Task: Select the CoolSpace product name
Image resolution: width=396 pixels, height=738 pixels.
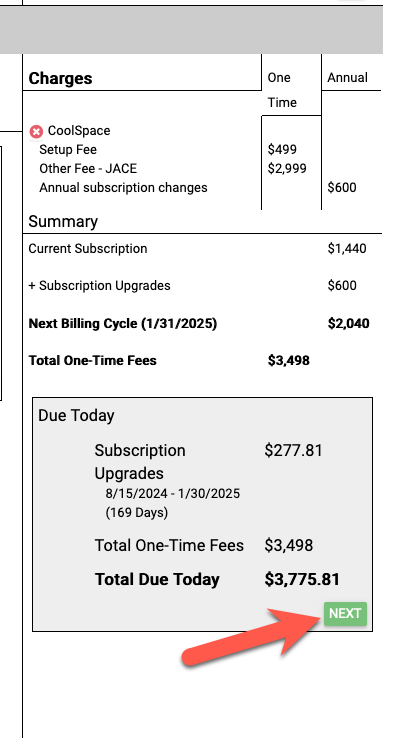Action: click(79, 130)
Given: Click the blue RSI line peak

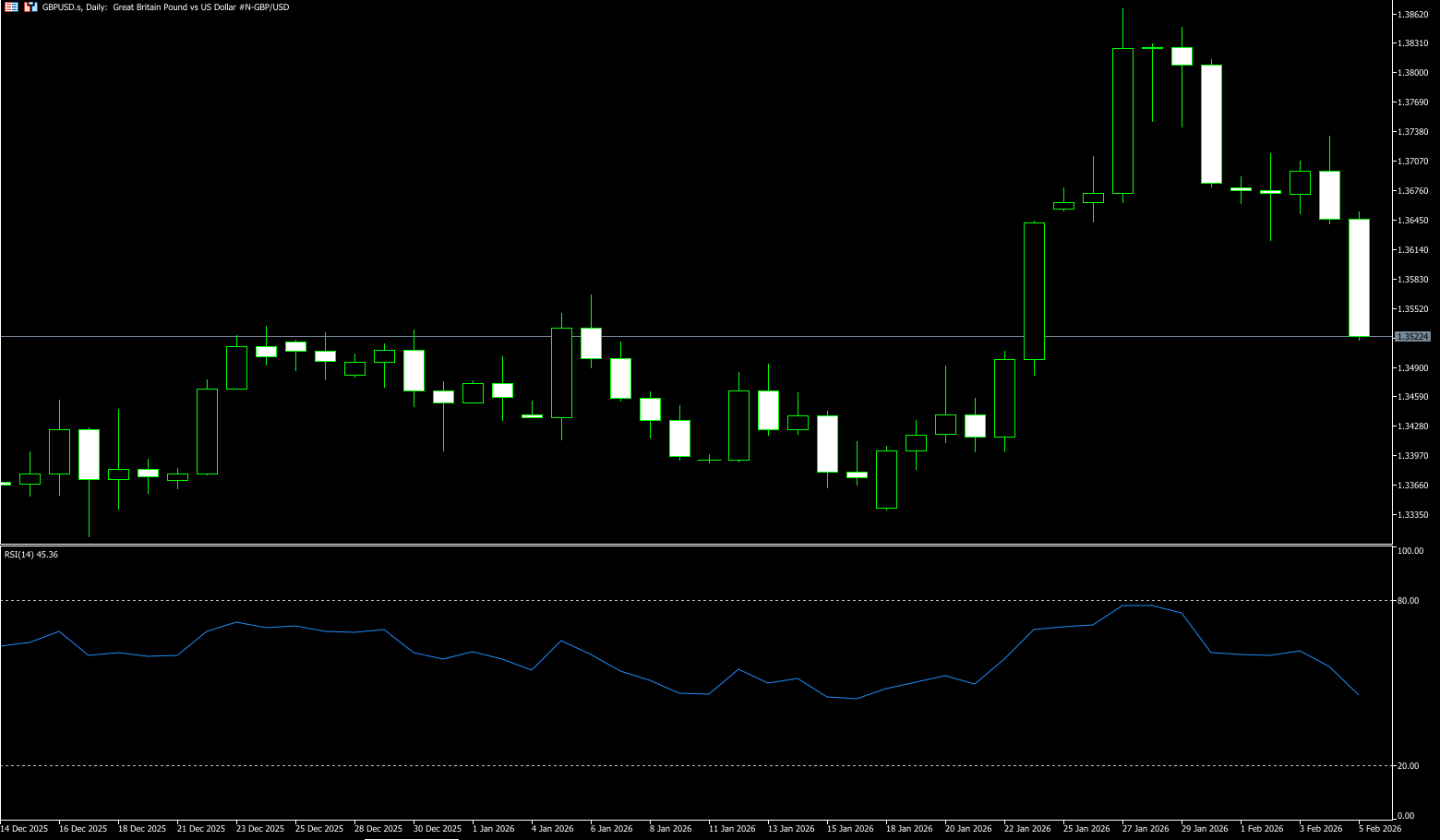Looking at the screenshot, I should click(1137, 606).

:::::

**Task statement:**
Switch "blue" to "orange" throughout the material above and write out all of its lines again, changing nothing else. Leave the pictures out.

**Correct answer:**
Task: Select the CoolSpace product name
Image resolution: width=396 pixels, height=738 pixels.
Action: click(79, 130)
Given: Click the orange RSI line peak

Looking at the screenshot, I should click(1137, 606).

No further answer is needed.